Quoted passage:
Leading and Learning Through Safety
Leading and Learning Through Safety
Episode 187: Hazards and Risk
In this episode of Leading and Learning Through Safety, Dr. Mark French explores the tragic consequences of neglecting workplace safety through the lens of a devastating explosion at a biofuels plant in Nebraska. The explosion killed a 32-year-old employee and his two young daughters, who were waiting at the site to go to a doctor’s appointment. The incident highlights the very real and human cost of safety failures—not just for workers, but for entire communities.
Mark reflects on how preventable the event was, citing past OSHA violations and air quality complaints indicating excessive wood dust escaping the facility. These were clear warnings that went unaddressed. He emphasizes that safety isn't just about compliance—it's about culture. While the company likely didn’t intend harm, its failure to act on known hazards allowed a manageable issue to become a deadly risk.
The podcast digs into the fundamental safety principles of identifying hazards, assessing risk, and cultivating a proactive culture. Hazards are inevitable, but uncontrolled risk is not. Mark challenges listeners to ensure that their workplace culture aligns with values that prioritize human life and community wellbeing.
He closes with a powerful reminder: safety professionals must stay vigilant, not just for compliance, but to protect people, families, and the broader community from tragedies that should never happen.

Recorded data:
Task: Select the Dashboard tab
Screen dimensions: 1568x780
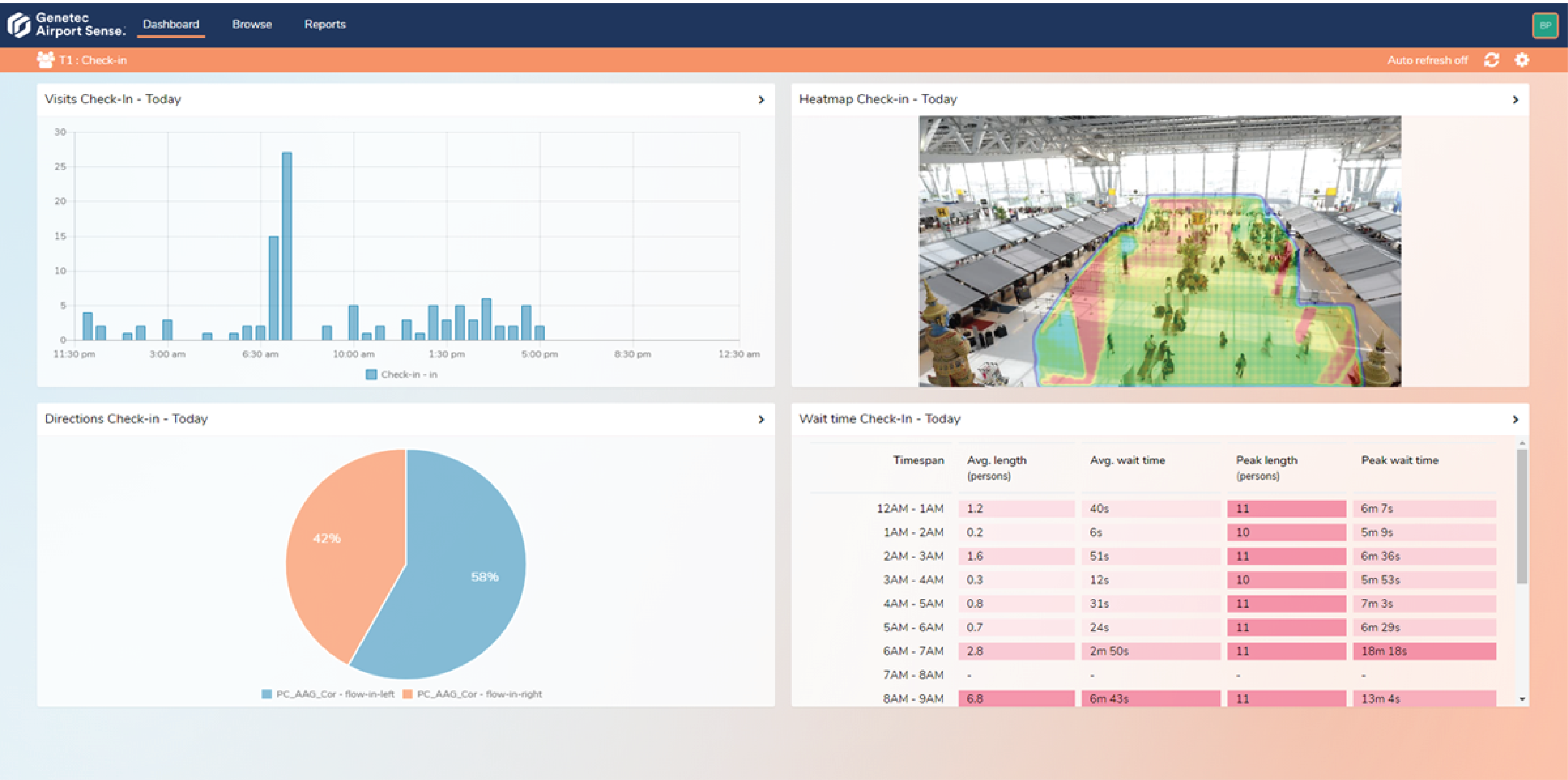Action: click(171, 24)
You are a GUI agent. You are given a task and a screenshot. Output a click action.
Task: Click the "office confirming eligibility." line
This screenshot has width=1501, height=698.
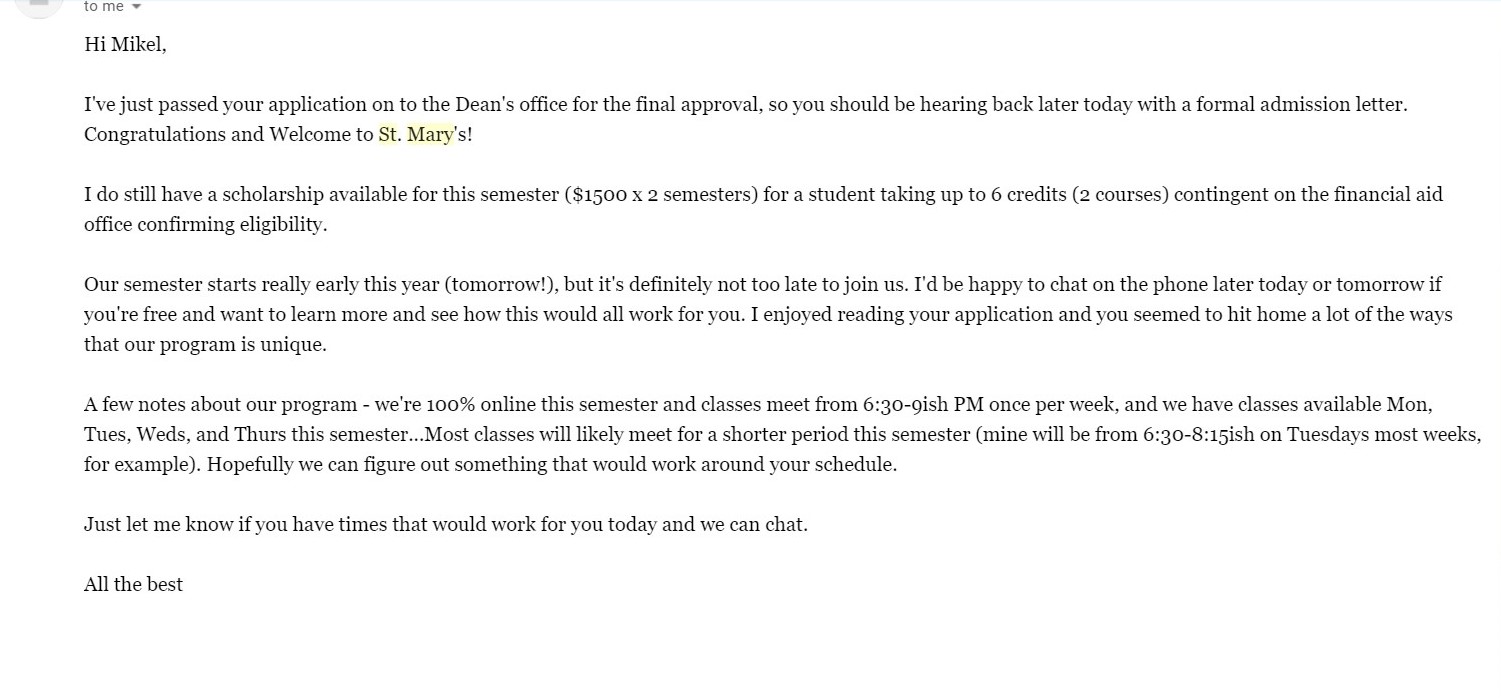coord(205,224)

Aim:
Answer these about the safety podcast episode summary, one per line:
1. What number and title does the episode have?
2. What did the air quality complaints say was escaping the facility?
3. Which three basic safety principles does the podcast cover?

Solved exercise:
1. Episode 187, "Hazards and Risk"
2. Excessive wood dust
3. Identifying hazards, assessing risk, and cultivating a proactive culture